> **What is required**:
Leaving pictures aside, set down each line exactly, from the first line of the data to the line with "Image resolution: width=1091", both included.

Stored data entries

§

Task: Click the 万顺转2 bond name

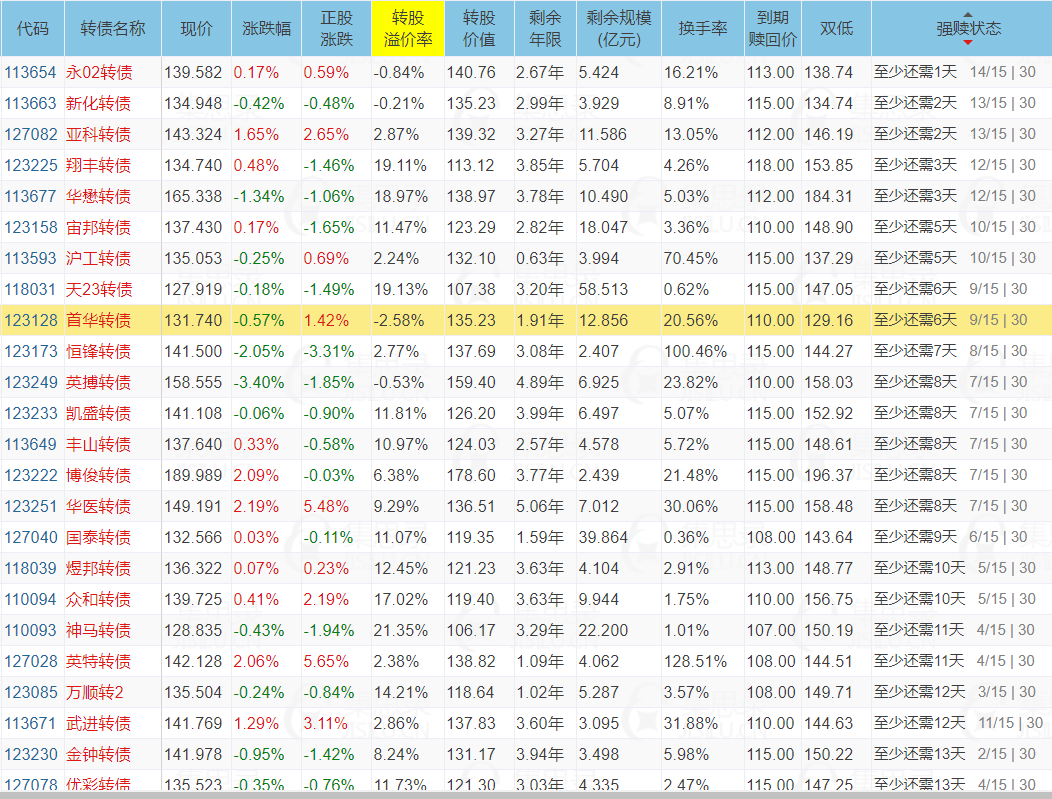Action: click(x=94, y=692)
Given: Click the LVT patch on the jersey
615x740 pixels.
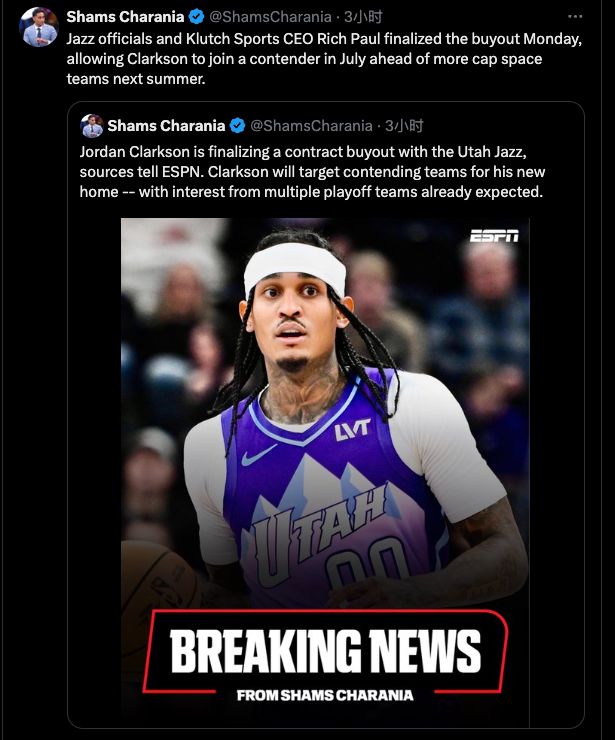Looking at the screenshot, I should [x=352, y=430].
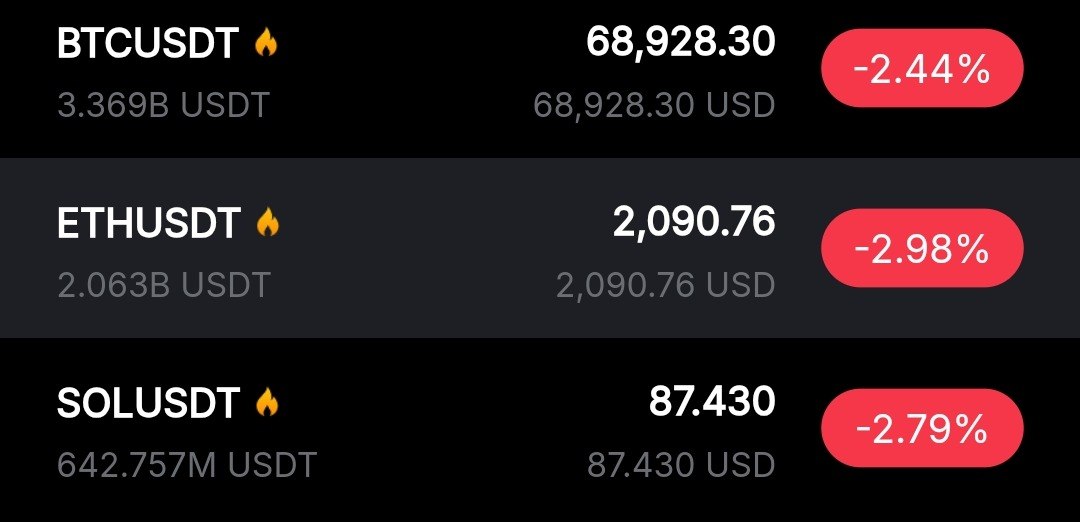Switch the -2.98% change badge on ETHUSDT
This screenshot has width=1080, height=522.
click(921, 250)
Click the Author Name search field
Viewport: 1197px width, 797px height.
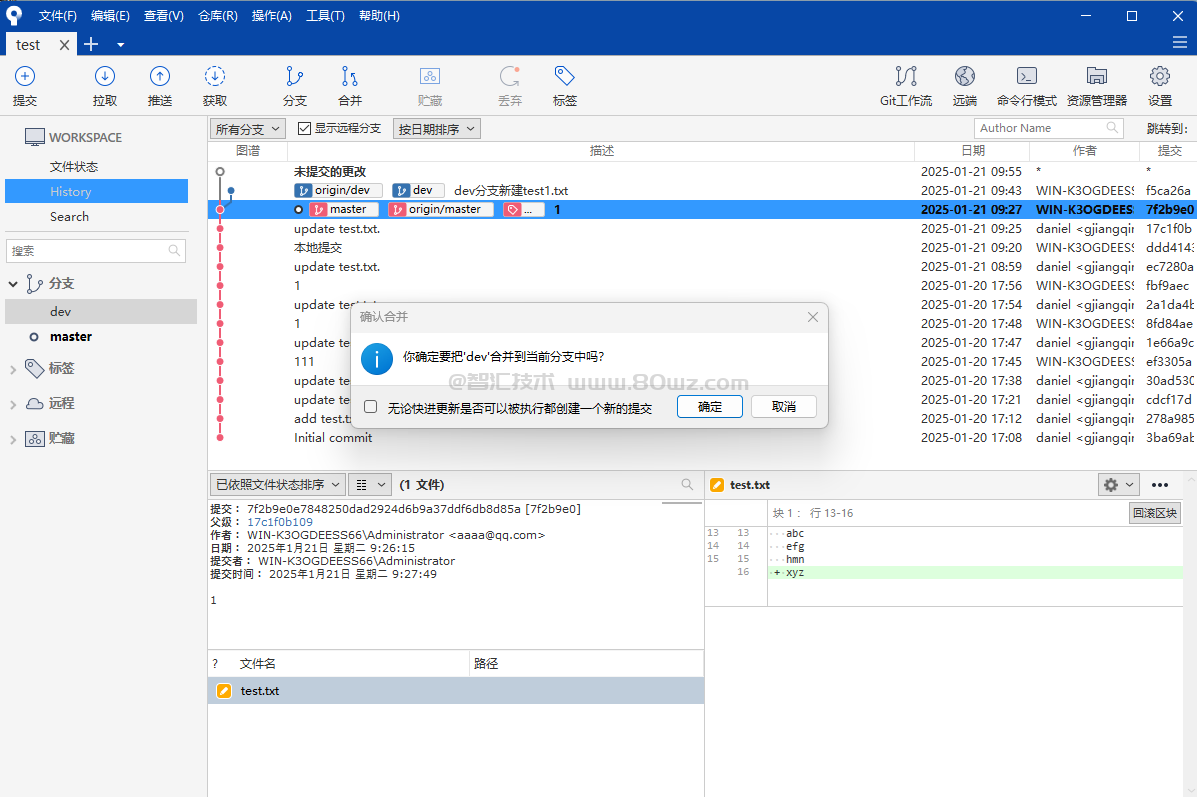point(1040,128)
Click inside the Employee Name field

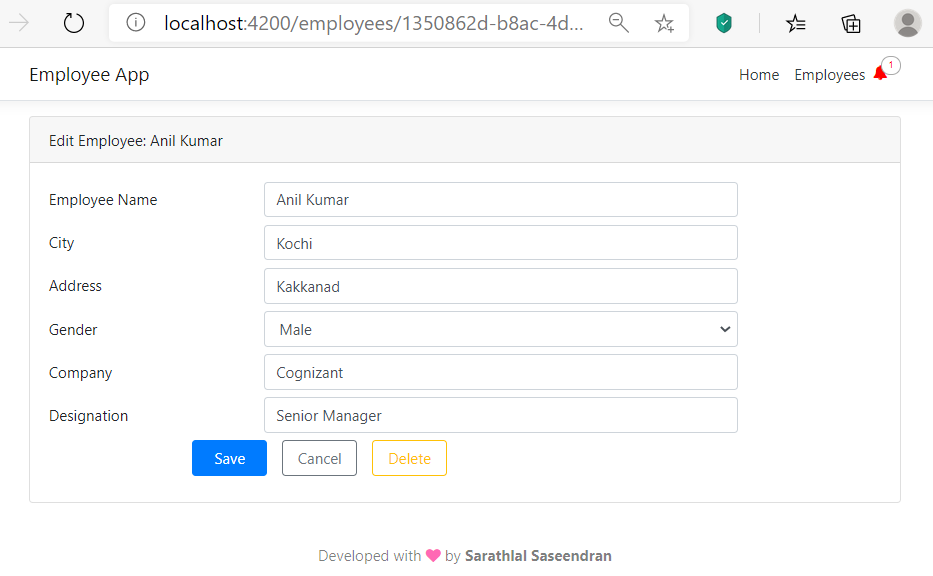tap(500, 199)
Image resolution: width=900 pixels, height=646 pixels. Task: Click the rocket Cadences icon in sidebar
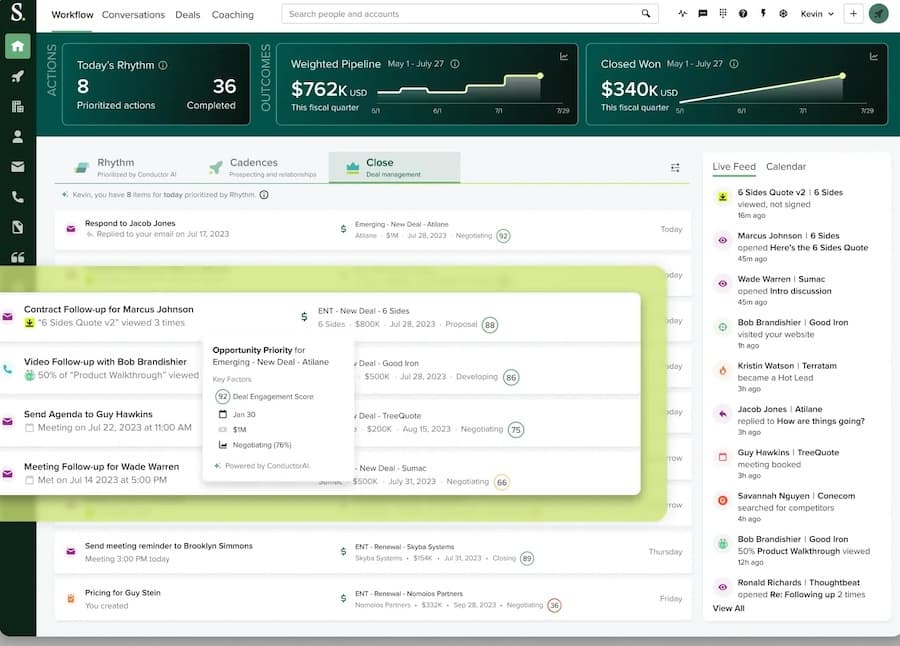coord(17,77)
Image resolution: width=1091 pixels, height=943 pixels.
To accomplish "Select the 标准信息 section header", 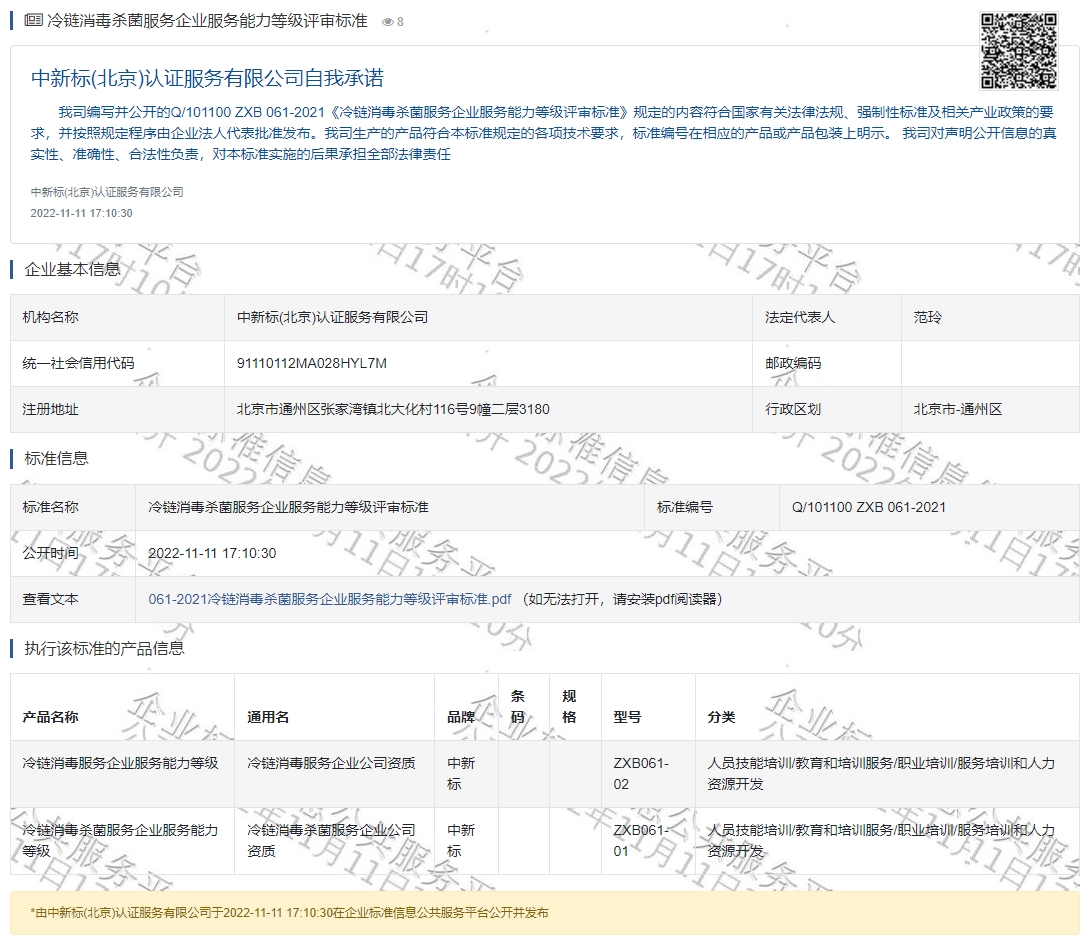I will (x=56, y=458).
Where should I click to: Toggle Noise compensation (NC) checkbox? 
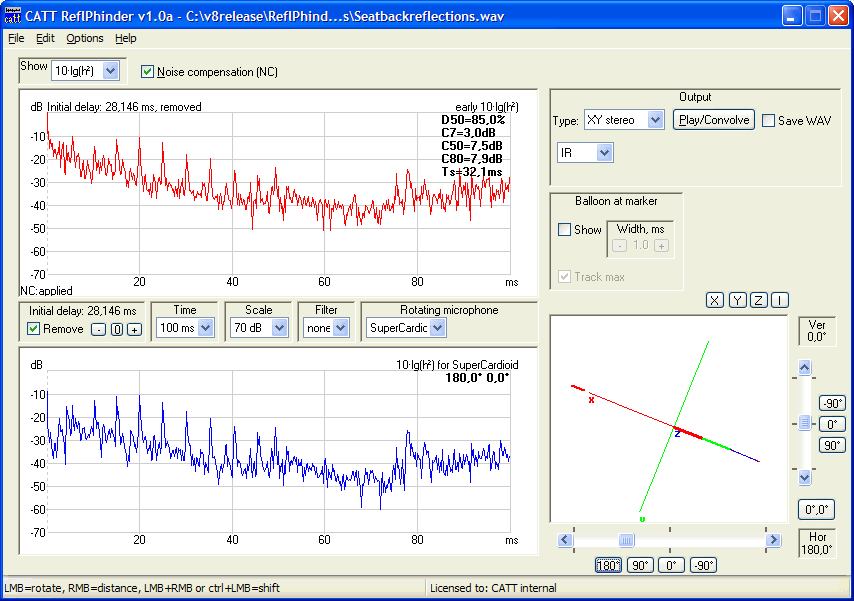tap(148, 72)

§

> **Response box**:
Task: Click the 万顺转2 bond name

Action: click(x=94, y=692)
Given: Click the LVT patch on the jersey
615x740 pixels.
Looking at the screenshot, I should [x=352, y=430].
Switch the -2.98% change badge on ETHUSDT
This screenshot has width=1080, height=522.
click(921, 250)
Click the Author Name search field
Viewport: 1197px width, 797px height.
point(1040,128)
Click inside the Employee Name field

tap(500, 199)
Image resolution: width=900 pixels, height=646 pixels. Task: Click the rocket Cadences icon in sidebar
coord(17,77)
Image resolution: width=1091 pixels, height=943 pixels.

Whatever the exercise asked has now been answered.